Polyphenols and Alzheimer's Disease: A Review on Molecular and Therapeutic Insights With In Silico Support.

Alzheimer's disease (AD), a progressive neurodegenerative disorder, characterized by amyloid-beta (Aβ) aggregation, tau hyperphosphorylation, oxidative stress, and neuroinflammation resulted the cognitive memory loss. Despite extensive research, effective therapeutic treatment remains elusive. Polyphenols, naturally occurring bioactive compounds, have emerged as promising neuroprotective agents due to their potent antioxidant, anti-inflammatory, and amyloid-modulating properties. Research indicated that these bioactive compounds have potent antioxidant and anti-inflammatory properties, have garnered significant attention for their potential role in combating AD by targeting its key pathological mechanisms. Preclinical studies highlight the efficacy of various polyphenols, such as resveratrol, curcumin, and epigallocatechin gallate, in improving cognitive function and reducing neurodegeneration. Moreover, in silico approaches, displayed polyphenols mechanistic interactions with key AD targets to reduce pathogenesis.

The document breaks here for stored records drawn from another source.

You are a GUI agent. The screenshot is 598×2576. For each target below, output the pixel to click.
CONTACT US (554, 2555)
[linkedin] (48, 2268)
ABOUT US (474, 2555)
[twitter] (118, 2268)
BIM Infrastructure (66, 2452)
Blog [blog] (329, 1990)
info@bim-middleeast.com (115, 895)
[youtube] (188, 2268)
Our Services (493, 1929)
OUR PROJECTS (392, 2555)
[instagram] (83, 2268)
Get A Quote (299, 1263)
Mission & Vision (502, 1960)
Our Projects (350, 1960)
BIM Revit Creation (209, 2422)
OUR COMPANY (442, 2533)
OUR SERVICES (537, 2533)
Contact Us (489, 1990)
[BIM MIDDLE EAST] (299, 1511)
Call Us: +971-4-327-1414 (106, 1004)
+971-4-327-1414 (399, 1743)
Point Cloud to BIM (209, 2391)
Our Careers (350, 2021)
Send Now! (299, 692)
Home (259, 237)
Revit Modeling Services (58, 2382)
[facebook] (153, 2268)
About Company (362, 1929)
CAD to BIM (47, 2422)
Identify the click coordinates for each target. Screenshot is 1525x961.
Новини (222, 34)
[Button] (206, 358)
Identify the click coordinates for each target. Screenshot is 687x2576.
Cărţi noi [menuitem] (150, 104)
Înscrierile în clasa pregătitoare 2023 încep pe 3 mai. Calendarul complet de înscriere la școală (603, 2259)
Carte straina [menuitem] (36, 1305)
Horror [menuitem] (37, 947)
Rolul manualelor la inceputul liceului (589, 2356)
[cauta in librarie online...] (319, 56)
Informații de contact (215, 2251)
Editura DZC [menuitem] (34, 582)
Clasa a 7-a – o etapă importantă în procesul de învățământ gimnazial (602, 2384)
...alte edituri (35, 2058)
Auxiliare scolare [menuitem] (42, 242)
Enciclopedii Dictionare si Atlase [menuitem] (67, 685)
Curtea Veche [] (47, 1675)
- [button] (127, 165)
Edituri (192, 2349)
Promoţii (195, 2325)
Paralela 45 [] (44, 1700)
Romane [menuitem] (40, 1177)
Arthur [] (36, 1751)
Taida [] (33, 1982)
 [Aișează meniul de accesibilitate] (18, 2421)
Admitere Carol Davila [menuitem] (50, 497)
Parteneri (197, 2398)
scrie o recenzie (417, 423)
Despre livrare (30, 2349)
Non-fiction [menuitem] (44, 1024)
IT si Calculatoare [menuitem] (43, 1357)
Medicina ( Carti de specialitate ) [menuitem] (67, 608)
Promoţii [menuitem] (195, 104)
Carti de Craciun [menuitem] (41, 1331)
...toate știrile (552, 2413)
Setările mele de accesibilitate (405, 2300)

These computational models accelerate drug discovery by predicting binding affinities, optimizing structural modifications, and identifying novel polyphenol derivatives with enhanced therapeutic potential. This review explores the multifaceted role of polyphenols in AD mitigation, emphasizing their impact on oxidative stress and neuroinflammation while integrating in silico evidence to reinforce their therapeutic relevance. Convincingly, through the suppression of key mediators of AD, including oxidative stress, neuroinflammation, amyloid-beta and tau proteins, polyphenols exhibited outstanding therapeutic potential to treat AD.